The plural is either -ot as feminine or -im as masculine.


----------



## airelibre

origumi said:


> The plural is either -ot as feminine or -im as masculine.



? I've seen גברים חארות etc. so are you just talking about plurals in general?


----------



## origumi

airelibre said:


> ? I've seen גברים חארות etc. so are you just talking about plurals in general?


It seems that -ot is the default, regardless of gender. -im is for masculine only.


----------



## airelibre

origumi said:


> It seems that -ot is the default, regardless of gender. -im is for masculine only.



What do you mean? I can't find anywhere the pluralisation as חארים or חאראים, (however you spell it). Does גברים חארות mean shitty people, or men, or both depending on context?

Out of interest, if you were to say What a shit! Would if be eze hara for a man and ezo hara for a woman?


----------



## arielipi

i already answered your first question airelibre.
as for the what a shit - always eze hara.


----------



## airelibre

arielipi said:


> i already answered your first question airelibre.
> as for the what a shit - always eze hara.
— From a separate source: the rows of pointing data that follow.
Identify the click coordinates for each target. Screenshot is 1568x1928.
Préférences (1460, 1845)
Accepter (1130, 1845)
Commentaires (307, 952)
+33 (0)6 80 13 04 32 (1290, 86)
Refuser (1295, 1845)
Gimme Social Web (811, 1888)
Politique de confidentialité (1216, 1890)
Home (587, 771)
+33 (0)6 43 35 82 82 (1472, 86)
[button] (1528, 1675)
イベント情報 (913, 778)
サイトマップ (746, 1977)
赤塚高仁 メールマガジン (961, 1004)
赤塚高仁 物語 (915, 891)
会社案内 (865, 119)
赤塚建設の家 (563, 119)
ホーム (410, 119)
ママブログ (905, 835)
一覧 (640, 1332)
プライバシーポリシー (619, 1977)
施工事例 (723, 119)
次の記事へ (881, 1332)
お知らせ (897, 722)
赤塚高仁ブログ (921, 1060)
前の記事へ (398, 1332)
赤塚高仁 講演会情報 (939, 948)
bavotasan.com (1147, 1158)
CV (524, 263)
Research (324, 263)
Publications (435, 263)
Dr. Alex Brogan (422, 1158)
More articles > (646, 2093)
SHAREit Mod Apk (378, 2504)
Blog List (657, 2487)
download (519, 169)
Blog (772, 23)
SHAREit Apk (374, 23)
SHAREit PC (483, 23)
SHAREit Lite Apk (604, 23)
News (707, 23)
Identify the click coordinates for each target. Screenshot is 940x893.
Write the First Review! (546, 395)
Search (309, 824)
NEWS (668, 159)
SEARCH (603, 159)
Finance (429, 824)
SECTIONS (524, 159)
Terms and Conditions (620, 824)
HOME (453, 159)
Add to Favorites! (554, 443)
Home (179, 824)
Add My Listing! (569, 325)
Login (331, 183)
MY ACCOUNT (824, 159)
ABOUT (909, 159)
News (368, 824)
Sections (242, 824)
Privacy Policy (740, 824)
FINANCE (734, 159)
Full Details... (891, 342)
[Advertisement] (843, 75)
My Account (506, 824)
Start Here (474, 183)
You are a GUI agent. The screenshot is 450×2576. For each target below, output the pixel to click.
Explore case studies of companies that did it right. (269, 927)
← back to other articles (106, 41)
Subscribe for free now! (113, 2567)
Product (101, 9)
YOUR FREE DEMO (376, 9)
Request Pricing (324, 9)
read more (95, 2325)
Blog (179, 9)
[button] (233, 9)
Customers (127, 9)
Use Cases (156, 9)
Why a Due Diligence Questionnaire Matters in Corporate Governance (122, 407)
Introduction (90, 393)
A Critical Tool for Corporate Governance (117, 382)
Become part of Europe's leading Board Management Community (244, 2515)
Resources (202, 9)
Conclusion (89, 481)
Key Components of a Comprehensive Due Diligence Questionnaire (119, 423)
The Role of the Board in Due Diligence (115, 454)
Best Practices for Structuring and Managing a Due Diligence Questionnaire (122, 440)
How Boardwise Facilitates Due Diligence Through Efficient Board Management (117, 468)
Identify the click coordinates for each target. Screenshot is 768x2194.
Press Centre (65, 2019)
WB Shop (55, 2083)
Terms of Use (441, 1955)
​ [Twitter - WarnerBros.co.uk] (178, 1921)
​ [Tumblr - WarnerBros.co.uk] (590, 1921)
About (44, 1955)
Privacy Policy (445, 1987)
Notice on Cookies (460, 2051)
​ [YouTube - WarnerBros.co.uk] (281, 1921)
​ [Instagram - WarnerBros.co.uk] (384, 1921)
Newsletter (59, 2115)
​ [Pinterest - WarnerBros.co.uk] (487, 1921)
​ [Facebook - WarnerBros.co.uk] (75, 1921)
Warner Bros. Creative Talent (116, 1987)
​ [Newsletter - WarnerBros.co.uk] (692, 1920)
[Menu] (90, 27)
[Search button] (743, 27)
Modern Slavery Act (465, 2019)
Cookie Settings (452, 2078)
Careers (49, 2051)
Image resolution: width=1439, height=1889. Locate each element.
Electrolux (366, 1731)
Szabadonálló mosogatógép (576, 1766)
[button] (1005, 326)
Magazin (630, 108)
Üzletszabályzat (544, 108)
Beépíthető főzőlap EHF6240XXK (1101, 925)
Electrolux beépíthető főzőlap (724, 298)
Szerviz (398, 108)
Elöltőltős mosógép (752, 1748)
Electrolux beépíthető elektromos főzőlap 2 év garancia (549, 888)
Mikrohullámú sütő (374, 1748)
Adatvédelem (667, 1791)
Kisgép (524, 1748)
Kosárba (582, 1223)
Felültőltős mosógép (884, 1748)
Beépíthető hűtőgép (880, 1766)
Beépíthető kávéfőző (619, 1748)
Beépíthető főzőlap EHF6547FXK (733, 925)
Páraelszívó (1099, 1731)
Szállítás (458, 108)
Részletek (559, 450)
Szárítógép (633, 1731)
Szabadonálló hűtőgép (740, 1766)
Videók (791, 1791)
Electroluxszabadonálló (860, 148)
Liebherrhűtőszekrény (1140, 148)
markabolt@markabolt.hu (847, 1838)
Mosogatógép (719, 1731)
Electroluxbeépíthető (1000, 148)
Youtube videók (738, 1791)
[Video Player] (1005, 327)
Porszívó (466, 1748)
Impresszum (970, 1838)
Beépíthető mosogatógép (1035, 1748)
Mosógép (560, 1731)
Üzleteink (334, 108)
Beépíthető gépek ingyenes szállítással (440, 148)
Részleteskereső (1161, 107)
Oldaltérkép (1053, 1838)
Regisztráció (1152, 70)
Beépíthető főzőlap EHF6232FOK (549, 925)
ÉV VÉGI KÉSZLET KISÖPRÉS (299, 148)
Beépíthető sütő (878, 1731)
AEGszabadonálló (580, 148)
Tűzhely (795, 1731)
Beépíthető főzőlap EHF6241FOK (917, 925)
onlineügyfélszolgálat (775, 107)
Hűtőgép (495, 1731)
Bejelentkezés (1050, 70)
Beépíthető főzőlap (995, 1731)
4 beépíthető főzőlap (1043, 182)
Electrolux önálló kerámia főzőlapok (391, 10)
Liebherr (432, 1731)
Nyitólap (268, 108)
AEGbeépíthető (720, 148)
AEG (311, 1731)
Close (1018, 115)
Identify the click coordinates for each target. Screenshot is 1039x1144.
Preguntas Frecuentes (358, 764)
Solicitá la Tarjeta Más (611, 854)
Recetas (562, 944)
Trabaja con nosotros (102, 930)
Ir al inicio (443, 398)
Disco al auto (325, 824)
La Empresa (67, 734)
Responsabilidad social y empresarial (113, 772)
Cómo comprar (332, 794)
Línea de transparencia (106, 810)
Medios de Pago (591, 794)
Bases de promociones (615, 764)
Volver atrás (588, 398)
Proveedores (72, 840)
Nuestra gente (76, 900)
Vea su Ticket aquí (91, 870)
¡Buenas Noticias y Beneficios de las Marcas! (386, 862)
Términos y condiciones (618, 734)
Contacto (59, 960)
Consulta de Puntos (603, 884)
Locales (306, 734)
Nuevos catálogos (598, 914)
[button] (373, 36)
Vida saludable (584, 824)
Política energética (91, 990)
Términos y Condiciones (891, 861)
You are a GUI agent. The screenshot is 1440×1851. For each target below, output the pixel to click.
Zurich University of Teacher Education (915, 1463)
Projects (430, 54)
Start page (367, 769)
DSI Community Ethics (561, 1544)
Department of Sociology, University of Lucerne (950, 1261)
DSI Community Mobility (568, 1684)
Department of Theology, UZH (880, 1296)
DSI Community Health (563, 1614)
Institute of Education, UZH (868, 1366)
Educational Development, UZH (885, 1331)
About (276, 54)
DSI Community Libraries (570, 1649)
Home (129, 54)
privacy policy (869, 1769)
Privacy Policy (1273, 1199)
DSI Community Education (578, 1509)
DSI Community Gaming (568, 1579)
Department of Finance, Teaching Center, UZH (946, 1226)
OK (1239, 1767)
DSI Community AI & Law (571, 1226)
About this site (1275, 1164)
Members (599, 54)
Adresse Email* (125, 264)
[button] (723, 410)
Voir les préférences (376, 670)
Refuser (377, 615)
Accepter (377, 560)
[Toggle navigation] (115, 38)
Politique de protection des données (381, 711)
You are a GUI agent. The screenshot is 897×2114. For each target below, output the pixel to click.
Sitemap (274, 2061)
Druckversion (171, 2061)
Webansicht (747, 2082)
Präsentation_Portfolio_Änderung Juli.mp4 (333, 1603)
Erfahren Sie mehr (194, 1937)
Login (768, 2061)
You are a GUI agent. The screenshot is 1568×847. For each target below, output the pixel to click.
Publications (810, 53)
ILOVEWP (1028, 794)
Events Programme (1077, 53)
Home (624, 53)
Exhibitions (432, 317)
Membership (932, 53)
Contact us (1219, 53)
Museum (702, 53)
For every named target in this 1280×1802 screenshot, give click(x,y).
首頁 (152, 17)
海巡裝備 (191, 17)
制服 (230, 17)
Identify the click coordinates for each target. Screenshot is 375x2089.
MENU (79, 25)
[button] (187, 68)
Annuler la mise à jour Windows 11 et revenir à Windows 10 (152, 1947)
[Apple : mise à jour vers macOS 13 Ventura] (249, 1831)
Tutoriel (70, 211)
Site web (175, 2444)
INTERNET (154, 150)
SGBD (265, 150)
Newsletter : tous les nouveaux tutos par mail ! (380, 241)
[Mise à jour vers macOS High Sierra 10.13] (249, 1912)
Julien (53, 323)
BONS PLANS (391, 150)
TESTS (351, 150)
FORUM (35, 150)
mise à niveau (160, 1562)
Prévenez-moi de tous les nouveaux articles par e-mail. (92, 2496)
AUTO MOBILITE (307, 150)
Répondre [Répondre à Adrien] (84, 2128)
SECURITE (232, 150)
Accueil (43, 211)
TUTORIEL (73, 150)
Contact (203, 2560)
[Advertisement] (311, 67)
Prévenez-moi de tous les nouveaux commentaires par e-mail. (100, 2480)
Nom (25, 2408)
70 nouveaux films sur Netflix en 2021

Ok, just that what Origumi wrote confused me slightly.


----------



## origumi

airelibre said:


> I can't find anywhere the pluralisation as חארים or חאראים
> ...
> Ok, just that what Origumi wrote confused me slightly.


Try חראים.


----------



## airelibre

origumi said:


> Try חראים.



Ok, I see now. However, I don't see any גברים חראים. Does this exist? Does גברים חארות mean shitty people, men or both?


----------



## arielipi

that was also answered! only harot/


----------



## origumi

airelibre said:


> Ok, I see now. However, I don't see any גברים חראים. Does this exist? Does גברים חארות mean shitty people, men or both?


From a comment in a certain site: גברים טובים נופלים על נשים חארות ונשים טובות נופלות על גברים חראים.

This tells you several things:
1. נשים and גברים mean men and women, neither means people
2. חראים is an alternate form to חארות, less common yet common enough
3. The spelling is inconsistent in regard to the א position

As mentioned above by GeriReshef and arbelyoni, חרא (or חרה?) is a good Biblical word. However, it was superseded by the "cleaner" word צואה when reading the Bible and therefore forgotten. Modern Hebrew חרא is borrowed from Arabic. It poses a difficulty in the plural form and also an ambiguity if spelled חרות. Therefore different people say and spell the plural form differently.


----------